Styles in OOP are powerful ... but they don't work like other programs and are a frustrating transition. There is a big difference between "applying a style" and "adding this style to the current style to create a cumulative collection of defined style attributes". Applying one style attribute by hand is one thing, but you'd better know what attributes where set by the previously applied style before you apply another style in OOP or you may not get what you thought ... or want.
Though styles are cumulative, applying one style on top of another style only overrides the style attributes specifically defined by the 2nd style. Applying a style should apply all the attributes of that style.
* Style A has the weight set to Regular, and other attributes
* Style B has the weight set to Bold, and other attributes
* If style B has been applied to some text, applying Style A will only
apply the attributes defined for it - but the result leaves the text Bold
* How can I define "not bold" in Style A?
In order to get what I want, I need to remove Style B - if I know which style or hot key is assigned to that style (or clear all styles) and then apply Style A, OR, open the Utility Drawer and command-drag the style I really want from the bottom (ie. hidden on an iBook screen) onto the text.
Personally, I think using the modifier keys should perform the "style merge" and choosing the style by it self should apply that style (and that style only) to the text. Why? Operations + modifier keys should do "special" things (like merging styles), not the other way around. Especially since command+'hot key' and command+'style from ruler' don't do anything, and they certainly don't do the same thing as command-drag from the Utility Drawer. Ever had slips or mishaps while dragging (command or otherwise) on the track pad of an iBook? I sure have.
Ok, I found one of your emails, do you still want the ruler styles to work like the command-drag? Or do you want it the same as the rest of the style style? Or are you saying you want everything to behave like the ruler styles?
I would like things to work the same
everywhere in the application. No matter how you folks choose to implement styles, it should work the same no matter where in the application I use them.
I should not have to worry that things work differently from different user interface elements of the application. You wouldn't have the Print function work differently if chosen from the File menu rather than the toolbar.
But, all the style options from the ruler can be done from the apperance inspector.
Like I mentioned in the other reply, you don't need to use the ruler styles at all.
True, I don't need
to, though sometimes, like when I'm working on my iBook, having an Inspector or the Utility Drawer open takes up valuable screen real estate. If the ruler styles aren't supposed to work, then remove them. If they are there, they should at least work in the same fashion as the other style implementations.
The Ruler and the Inspector can remove different style attributes set by the other. Try selecting some text, choosing Italic
from the Inspector and then Bold
from the Ruler - and tell me where my Italic
Yes, this is true, if you use the hot keys for apply styles, you can apply it and unapply it. Can you give me a situation where this causes a problem?

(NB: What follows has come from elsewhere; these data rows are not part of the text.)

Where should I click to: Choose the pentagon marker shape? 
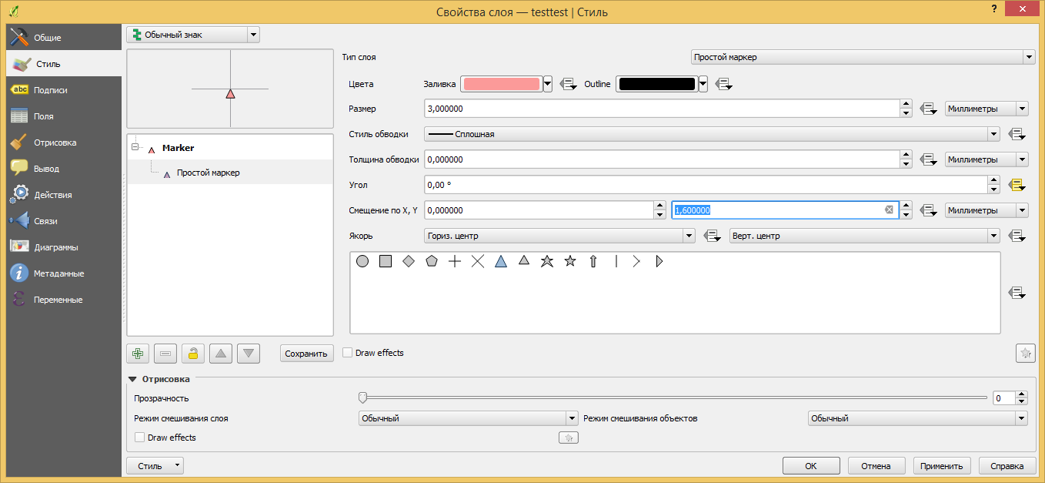click(x=432, y=262)
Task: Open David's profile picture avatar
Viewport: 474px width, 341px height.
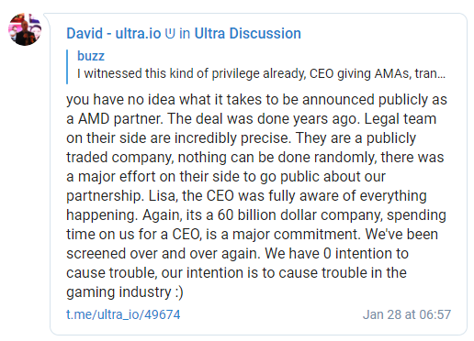Action: (25, 29)
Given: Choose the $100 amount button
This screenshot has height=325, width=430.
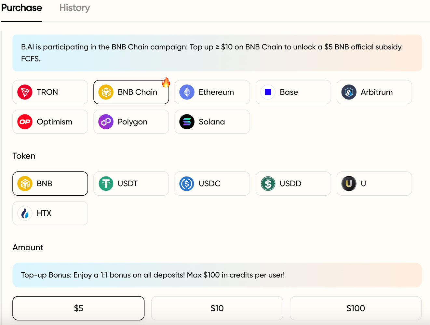Looking at the screenshot, I should click(x=356, y=308).
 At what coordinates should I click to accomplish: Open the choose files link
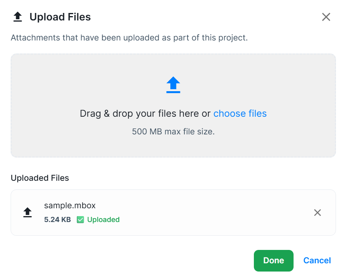click(x=240, y=114)
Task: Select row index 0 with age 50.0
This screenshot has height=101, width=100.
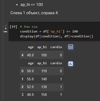Action: pos(42,71)
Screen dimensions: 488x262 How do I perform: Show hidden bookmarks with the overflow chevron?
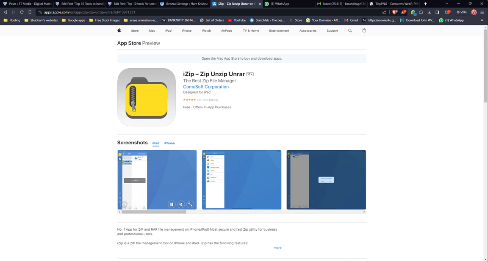tap(482, 20)
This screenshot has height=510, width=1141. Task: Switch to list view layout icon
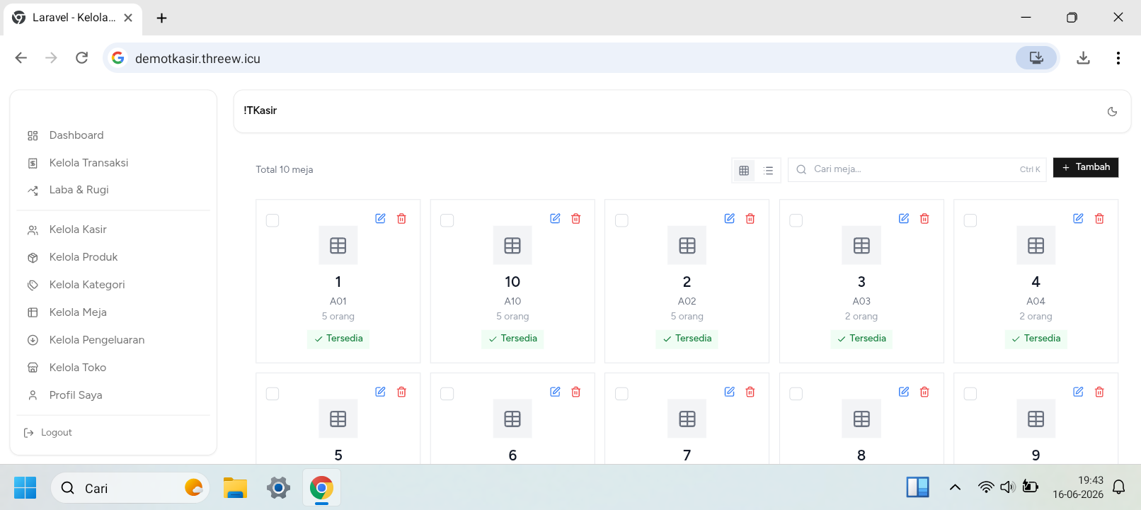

I was simply explaining how they worked, though it is not always intuitive in practice if you don't remember in which order you applied multiple styles. It appears that they function as a 'stack', and if you use multiple styles on the text you'd better remember what order you did it in later on.
How is it totally different? Aside from a different interface, what exactly is confusing you?
Originally Posted by gryphonent
Hmm... I just thought the same. I think the main problem is —at least to me — that OO is forcing upon the general user an approach that is totally different from the way other apps are handling styles. And I’m not sure if it is for the better.
Most other applications do not have cumulative styles. If you apply a style, it changes the text to that style
, not the previous style + the new style. Since this is not only the default behavior, but the only
behavior unless you command-drag from the bottom of the Utility Drawer, it takes extensive planning to define your styles to make sure they change every possible attribute if you ever intend to use multiple styles (and even then not all of them will override the previous style).